• [To be done]
Turn these records into a JSON list of strings, one string per line, with blank lines omitted.
— Begin Exercise material —
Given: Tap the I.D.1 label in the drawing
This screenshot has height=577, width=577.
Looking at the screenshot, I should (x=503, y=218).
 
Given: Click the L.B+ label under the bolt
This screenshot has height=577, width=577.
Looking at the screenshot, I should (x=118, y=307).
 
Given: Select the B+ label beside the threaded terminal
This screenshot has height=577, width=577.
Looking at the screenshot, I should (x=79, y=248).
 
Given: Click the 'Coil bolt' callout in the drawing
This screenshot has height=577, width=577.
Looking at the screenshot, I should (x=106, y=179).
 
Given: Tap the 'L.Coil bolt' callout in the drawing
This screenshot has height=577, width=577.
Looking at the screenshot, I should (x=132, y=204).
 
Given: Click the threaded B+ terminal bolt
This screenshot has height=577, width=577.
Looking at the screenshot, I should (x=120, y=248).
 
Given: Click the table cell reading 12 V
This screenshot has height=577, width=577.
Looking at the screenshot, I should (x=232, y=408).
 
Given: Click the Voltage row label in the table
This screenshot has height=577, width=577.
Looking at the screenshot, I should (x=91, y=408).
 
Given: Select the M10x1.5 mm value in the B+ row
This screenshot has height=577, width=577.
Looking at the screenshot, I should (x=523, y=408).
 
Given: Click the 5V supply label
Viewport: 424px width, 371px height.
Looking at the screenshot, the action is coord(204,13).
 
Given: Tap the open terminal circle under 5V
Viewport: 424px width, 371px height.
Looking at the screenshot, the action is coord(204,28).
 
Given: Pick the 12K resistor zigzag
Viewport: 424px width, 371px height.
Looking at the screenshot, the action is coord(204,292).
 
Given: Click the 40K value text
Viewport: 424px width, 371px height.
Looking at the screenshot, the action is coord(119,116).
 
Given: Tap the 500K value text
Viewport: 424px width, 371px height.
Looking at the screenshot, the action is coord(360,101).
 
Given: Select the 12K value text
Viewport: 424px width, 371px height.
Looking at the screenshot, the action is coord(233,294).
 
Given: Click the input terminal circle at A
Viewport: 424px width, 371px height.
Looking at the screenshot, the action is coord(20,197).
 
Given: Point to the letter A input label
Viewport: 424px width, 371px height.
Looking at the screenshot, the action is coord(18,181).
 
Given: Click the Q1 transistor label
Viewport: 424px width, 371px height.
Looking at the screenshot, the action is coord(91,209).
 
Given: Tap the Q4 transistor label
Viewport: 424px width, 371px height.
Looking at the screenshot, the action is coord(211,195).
— End Exercise material —
• [Result of this task]
[
  "Given: Tap the I.D.1 label in the drawing",
  "This screenshot has height=577, width=577.",
  "Looking at the screenshot, I should (x=503, y=218).",
  "Given: Click the L.B+ label under the bolt",
  "This screenshot has height=577, width=577.",
  "Looking at the screenshot, I should (x=118, y=307).",
  "Given: Select the B+ label beside the threaded terminal",
  "This screenshot has height=577, width=577.",
  "Looking at the screenshot, I should (x=79, y=248).",
  "Given: Click the 'Coil bolt' callout in the drawing",
  "This screenshot has height=577, width=577.",
  "Looking at the screenshot, I should (x=106, y=179).",
  "Given: Tap the 'L.Coil bolt' callout in the drawing",
  "This screenshot has height=577, width=577.",
  "Looking at the screenshot, I should (x=132, y=204).",
  "Given: Click the threaded B+ terminal bolt",
  "This screenshot has height=577, width=577.",
  "Looking at the screenshot, I should (x=120, y=248).",
  "Given: Click the table cell reading 12 V",
  "This screenshot has height=577, width=577.",
  "Looking at the screenshot, I should (x=232, y=408).",
  "Given: Click the Voltage row label in the table",
  "This screenshot has height=577, width=577.",
  "Looking at the screenshot, I should (x=91, y=408).",
  "Given: Select the M10x1.5 mm value in the B+ row",
  "This screenshot has height=577, width=577.",
  "Looking at the screenshot, I should (x=523, y=408).",
  "Given: Click the 5V supply label",
  "Viewport: 424px width, 371px height.",
  "Looking at the screenshot, the action is coord(204,13).",
  "Given: Tap the open terminal circle under 5V",
  "Viewport: 424px width, 371px height.",
  "Looking at the screenshot, the action is coord(204,28).",
  "Given: Pick the 12K resistor zigzag",
  "Viewport: 424px width, 371px height.",
  "Looking at the screenshot, the action is coord(204,292).",
  "Given: Click the 40K value text",
  "Viewport: 424px width, 371px height.",
  "Looking at the screenshot, the action is coord(119,116).",
  "Given: Tap the 500K value text",
  "Viewport: 424px width, 371px height.",
  "Looking at the screenshot, the action is coord(360,101).",
  "Given: Select the 12K value text",
  "Viewport: 424px width, 371px height.",
  "Looking at the screenshot, the action is coord(233,294).",
  "Given: Click the input terminal circle at A",
  "Viewport: 424px width, 371px height.",
  "Looking at the screenshot, the action is coord(20,197).",
  "Given: Point to the letter A input label",
  "Viewport: 424px width, 371px height.",
  "Looking at the screenshot, the action is coord(18,181).",
  "Given: Click the Q1 transistor label",
  "Viewport: 424px width, 371px height.",
  "Looking at the screenshot, the action is coord(91,209).",
  "Given: Tap the Q4 transistor label",
  "Viewport: 424px width, 371px height.",
  "Looking at the screenshot, the action is coord(211,195)."
]